Apparently the Bruins star goalie simply could not stand to be in the same room with America’s current President. The Flint, Michigan native back tracked after his rebuff hit the media airwaves, saying it wasn't about "politics or party" and yet he also took the time to slam the government for being "out of control," which sounds kind of political to me.
According to the Boston Herald, Thomas is a big fan of Glenn Beck expressing a secret wish to one day be a guest on his show. He is also a hunter and concerned about Second Amendment issues, has expressed his support for the Tea Party movement by wearing a mask emblazoned with “In God We Trust” on its front, and the Gadsden (“Don’t Tread on Me”) flag on its back panel.
Thomas released a statement via Facebook: “I believe the Federal government has grown out of control, threatening the Rights, Liberties, and Property of the People. This was not about politics or party. This was about a choice I had to make as an INDIVIDUAL.”
It sure sounds like a Thomas Tea Party political rant to me, full of generalizations with hasty scare tactics in the face of evidence to the contrary. Still, I support anyone’s right to free speech and freedom of choice. But what has happened to agreeing to disagree, while still having cordial interaction?
Is it any wonder that this country is so politically fractured when a bunch of guys can't agree to just get together and talk sports? What Thomas did was take a harmless event for and about his team and turned it into an event about himself. It was a selfish act, plain and simple, but more importantly, it was bad manners and a slap in the face to the leader of the free world.
What has happened to civilized conduct, courtesy, politeness or a simple polite act or expression? Wasn’t Obama’s acknowledgement of the Bruins a simple polite act? Shouldn’t a gesture like the President’s be received amicably and harmoniously?

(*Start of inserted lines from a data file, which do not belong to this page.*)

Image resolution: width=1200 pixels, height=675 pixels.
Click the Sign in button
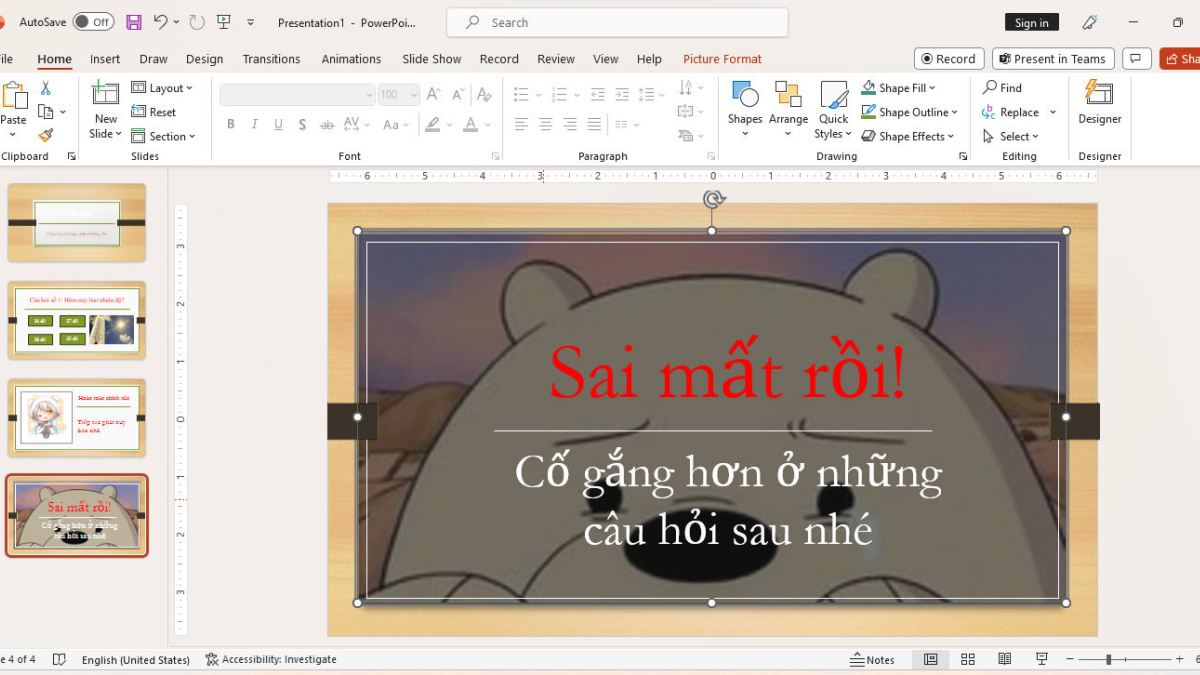(x=1031, y=21)
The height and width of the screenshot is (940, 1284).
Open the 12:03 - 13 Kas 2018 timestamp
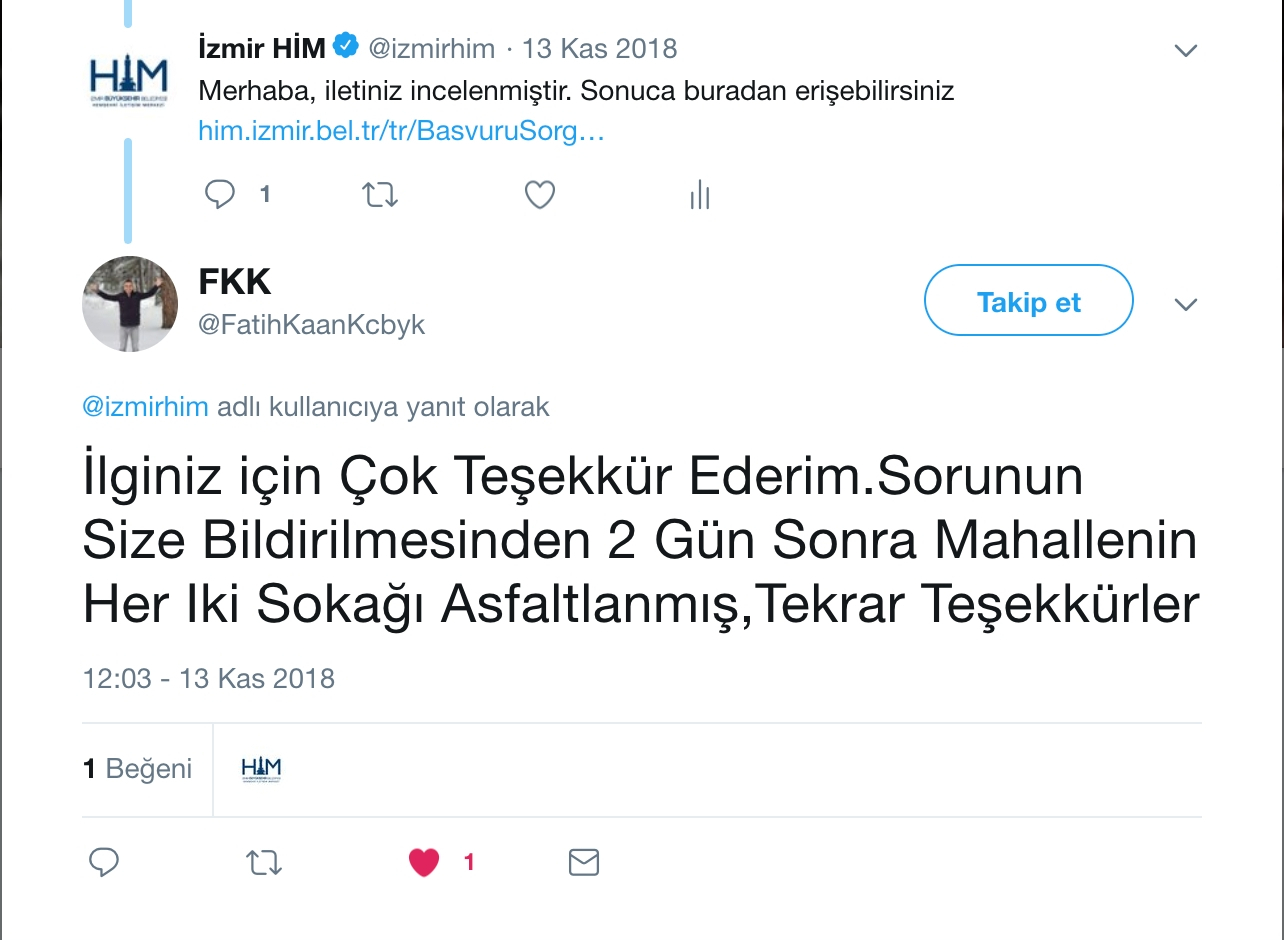tap(208, 678)
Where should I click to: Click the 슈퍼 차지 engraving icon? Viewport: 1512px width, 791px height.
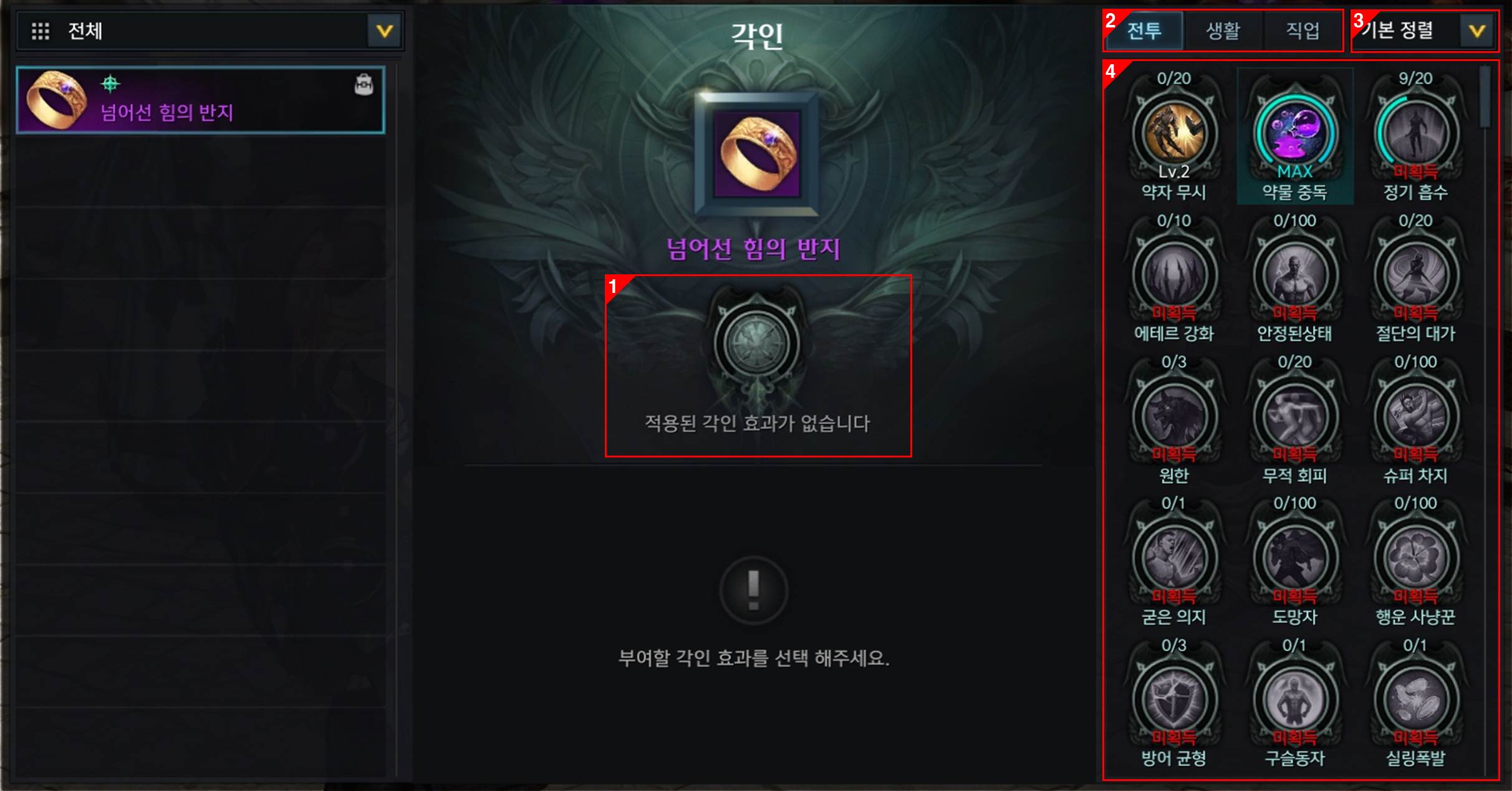[x=1415, y=416]
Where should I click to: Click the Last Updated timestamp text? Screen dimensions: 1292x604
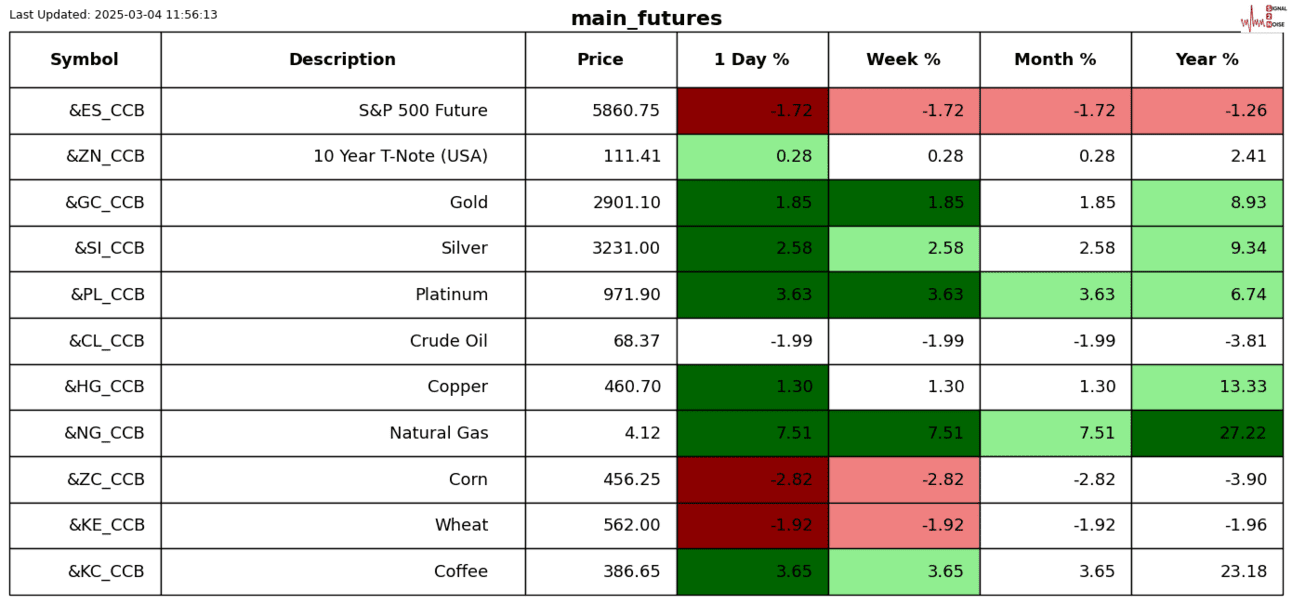click(x=113, y=15)
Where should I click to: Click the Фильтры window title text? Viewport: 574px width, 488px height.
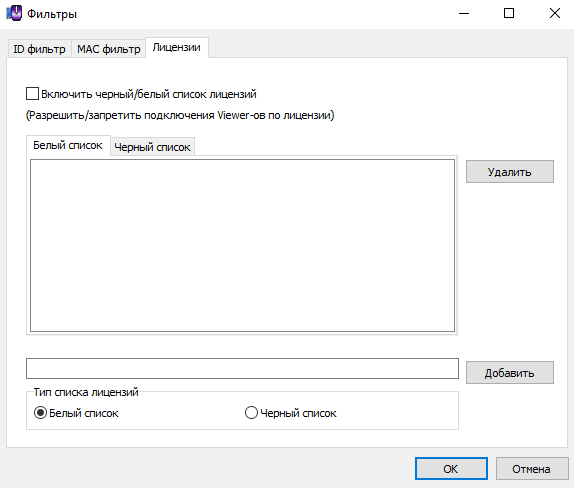(x=52, y=14)
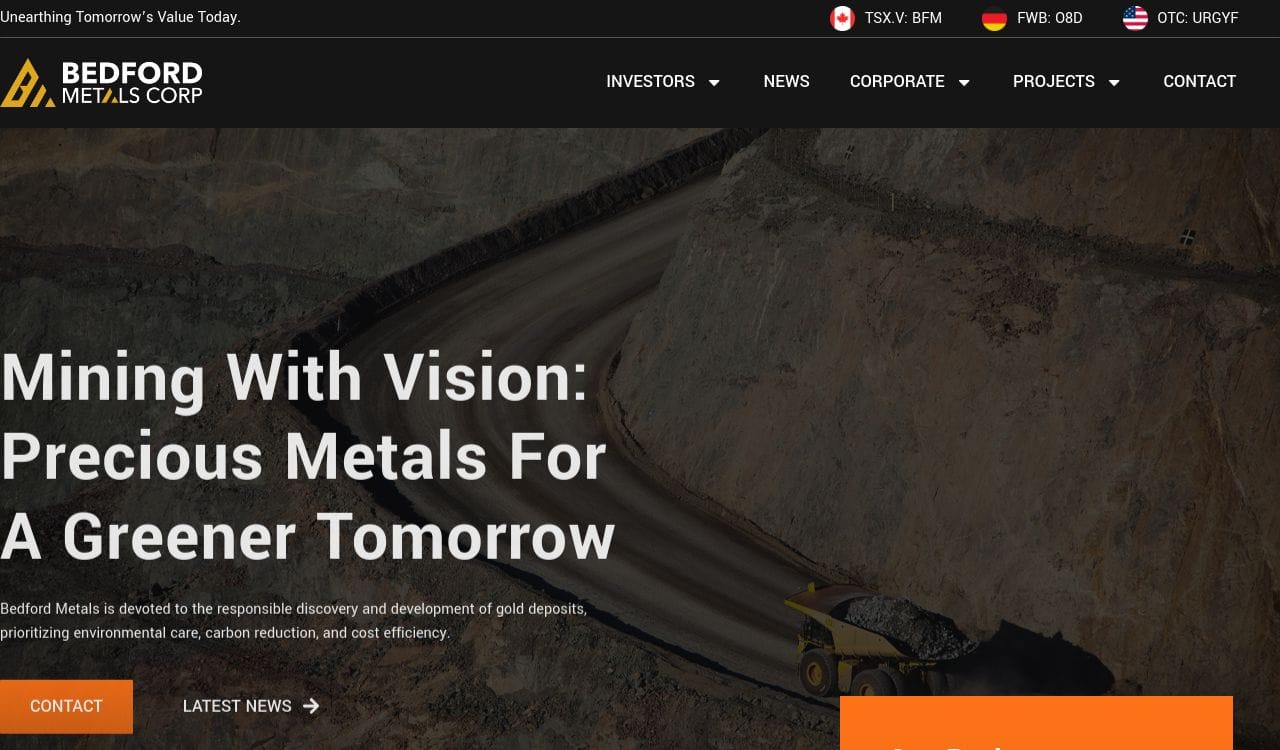Click the Mining With Vision headline

point(308,456)
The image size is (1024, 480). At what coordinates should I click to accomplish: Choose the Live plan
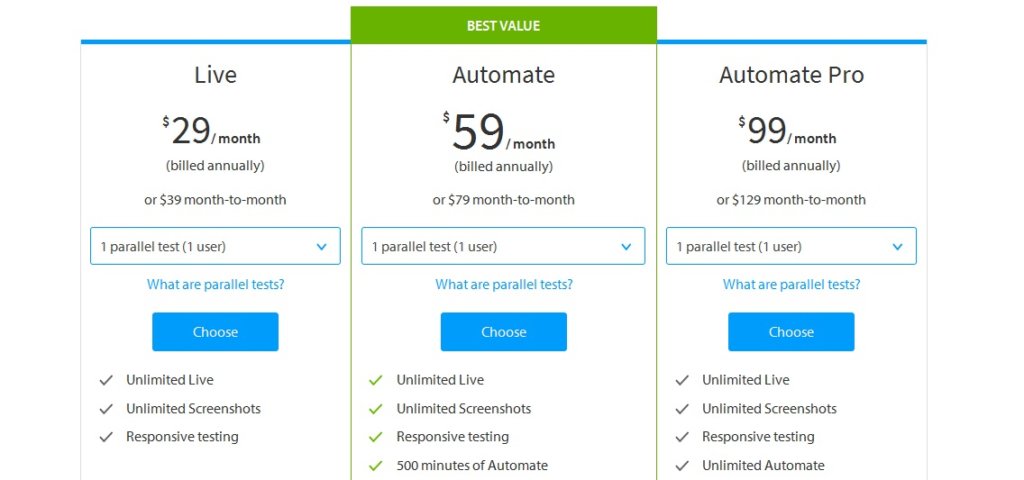tap(215, 332)
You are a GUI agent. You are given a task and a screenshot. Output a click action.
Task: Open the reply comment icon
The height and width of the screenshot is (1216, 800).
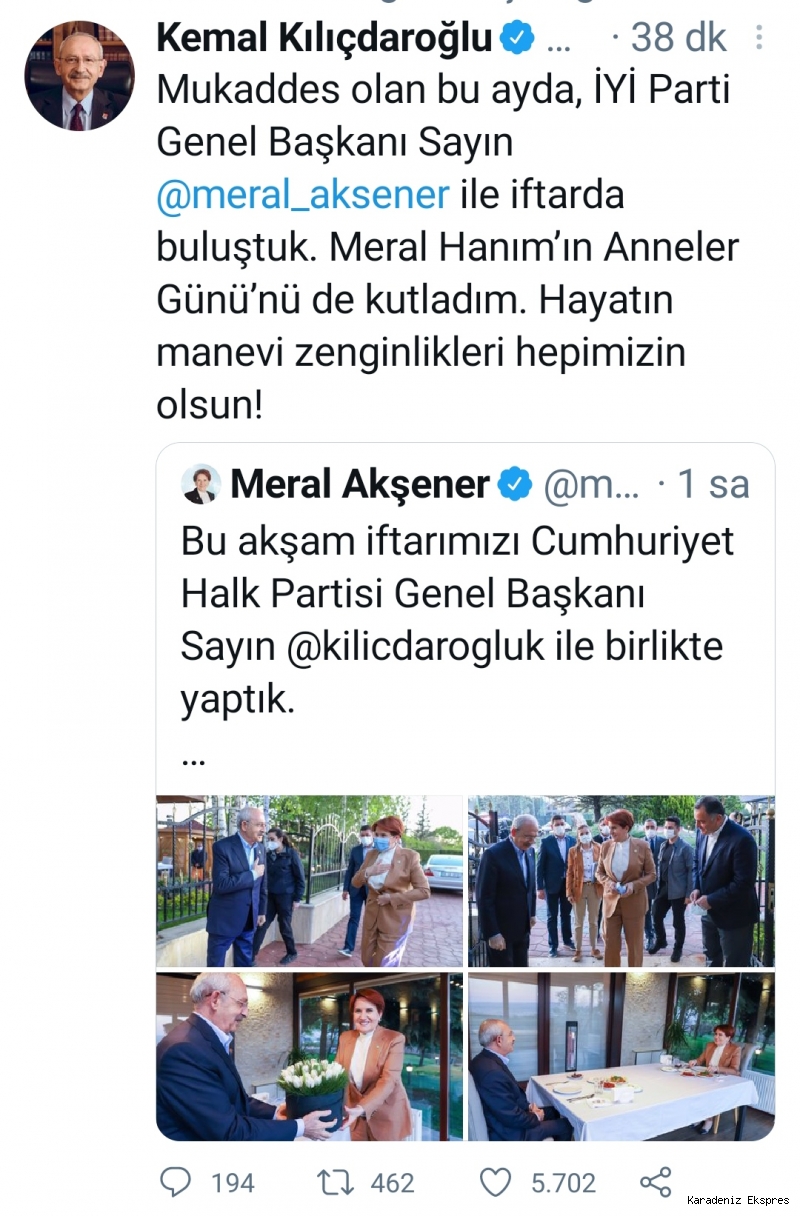[x=175, y=1183]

Unfortunately in this reality TV era, civility and courtesy have and are taking a backseat to the antonyms of civility such as discourteousness, impoliteness, incivility, rudeness, surliness, and ungraciousness - all have engrained themselves in the spirit of too many Americans.
Thomas' self described non-political stance, is an unquestionable Tea Party position, and follows suit with the uncivil behavior that has been permeating America’s discourse concerning the Obamas. The socialist rhetoric, Hilter references, being called a liar during his State of the Union Address, reference to his wife’s body parts and on-and-on it goes.
Everyone has the right to voice their opinion, but as Massachusetts Governor Deval Patrick noted: “It just feels to me like we’re losing in this country basic courtesy and grace.”
“I didn’t think much of President Bush’s policies – two wars on a credit card, prescription drug benefit that we couldn’t afford, deficit out of control – but I always referred to him as ‘Mr. President.’ I stood when he came in the room,” Patrick said in a segment of “Ask the Governor”.